1973 mid-air collision over California

On April 12, 1973, a NASA Convair CV-990 and a US Navy Lockheed P-3 Orion collided on approach to Moffet Field, California. The two aircraft crashed on a golf course, killing all 11 on the CV-990 and 5 of the 6 on board the Orion.

== Aircraft ==
One of the aircraft involved was 157332, a Lockheed P-3C Orion operated by the US Navy built in 1970. It was assigned to Patrol Squadron 47.

The other was N711NA, a Convair CV-990-30A-5 Coronado operated by NASA. The aircraft was built in 1961 and was modified into a flying observatory. The modifications included optically refined windows in the upper fuselage. The aircraft was nicknamed "Galileo".

== Accident ==
The Orion departed for a training flight five and a half hours prior to the accident. The plane was flying over the ocean off Big Sur and then returned to Moffet Field to perform touch-and-go landings on runway 32L, which it continued to do for the next hour and a half. The CV-990 was returning from a two-hour flight over Monterey Bay where it was testing a system for surveying sea mammals.

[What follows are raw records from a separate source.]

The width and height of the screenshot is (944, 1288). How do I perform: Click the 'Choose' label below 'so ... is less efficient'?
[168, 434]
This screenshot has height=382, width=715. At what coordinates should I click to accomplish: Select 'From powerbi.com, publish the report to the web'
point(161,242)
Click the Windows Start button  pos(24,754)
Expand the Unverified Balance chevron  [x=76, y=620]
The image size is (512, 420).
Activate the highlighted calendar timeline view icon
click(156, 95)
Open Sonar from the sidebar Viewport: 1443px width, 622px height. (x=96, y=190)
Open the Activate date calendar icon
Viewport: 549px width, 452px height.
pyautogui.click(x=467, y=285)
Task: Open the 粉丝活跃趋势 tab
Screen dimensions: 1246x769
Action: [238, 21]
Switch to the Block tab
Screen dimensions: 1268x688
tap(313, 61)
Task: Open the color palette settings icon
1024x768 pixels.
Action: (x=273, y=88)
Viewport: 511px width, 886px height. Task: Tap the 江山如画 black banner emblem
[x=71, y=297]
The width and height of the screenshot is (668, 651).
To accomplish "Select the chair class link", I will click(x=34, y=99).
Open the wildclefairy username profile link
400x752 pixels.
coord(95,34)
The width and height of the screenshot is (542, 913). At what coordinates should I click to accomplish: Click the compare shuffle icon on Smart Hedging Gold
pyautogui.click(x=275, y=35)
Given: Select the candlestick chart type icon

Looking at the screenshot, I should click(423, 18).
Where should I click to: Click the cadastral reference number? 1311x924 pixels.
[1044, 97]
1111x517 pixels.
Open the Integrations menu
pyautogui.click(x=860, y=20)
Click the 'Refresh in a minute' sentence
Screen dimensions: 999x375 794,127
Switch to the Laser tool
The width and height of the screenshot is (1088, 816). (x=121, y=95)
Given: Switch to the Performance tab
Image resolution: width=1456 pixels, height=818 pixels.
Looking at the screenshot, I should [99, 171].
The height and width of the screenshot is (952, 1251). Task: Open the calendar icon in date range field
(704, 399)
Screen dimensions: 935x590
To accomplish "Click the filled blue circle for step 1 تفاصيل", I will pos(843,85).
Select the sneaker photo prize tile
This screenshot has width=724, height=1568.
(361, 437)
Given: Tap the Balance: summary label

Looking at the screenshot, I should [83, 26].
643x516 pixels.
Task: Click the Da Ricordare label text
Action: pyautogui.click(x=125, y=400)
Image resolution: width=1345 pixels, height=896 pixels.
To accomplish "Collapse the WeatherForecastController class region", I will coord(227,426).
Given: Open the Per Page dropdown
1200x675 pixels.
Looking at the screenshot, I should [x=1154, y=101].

The weather at the airport was good, with great visibility. At 14:46 local time, the CV-990 was cleared for approach to runway 32R. Three minutes later, the CV-990 was cleared to approach runway 32L, the runway the Orion was performing touch-and-go landings on. The pilot of the CV-990 replied "32L, thank you", and the pilot of the P-3 stated "...touch-and-go left side." The CV-990 was descending directly above the P-3, when, according to eyewitnesses, the P-3 initiated a climb. The CV-990 struck the P-3's upper aft fuselage at an altitude of 300 feet and the aircraft crashed entangled on the Sunnyvale Municipal Golf Course a kilometer short of the runway. All 11 on board the CV-990 and 5 of the 6 on board the P-3 died in the crash and ensuing fire.

== Cause ==
The collision was a result of mistakes on part of the approach controller. The controller cleared the CV-990 for approach to a runway that the P-3 was already approaching. The crew of the CV-990 did not question this runway change.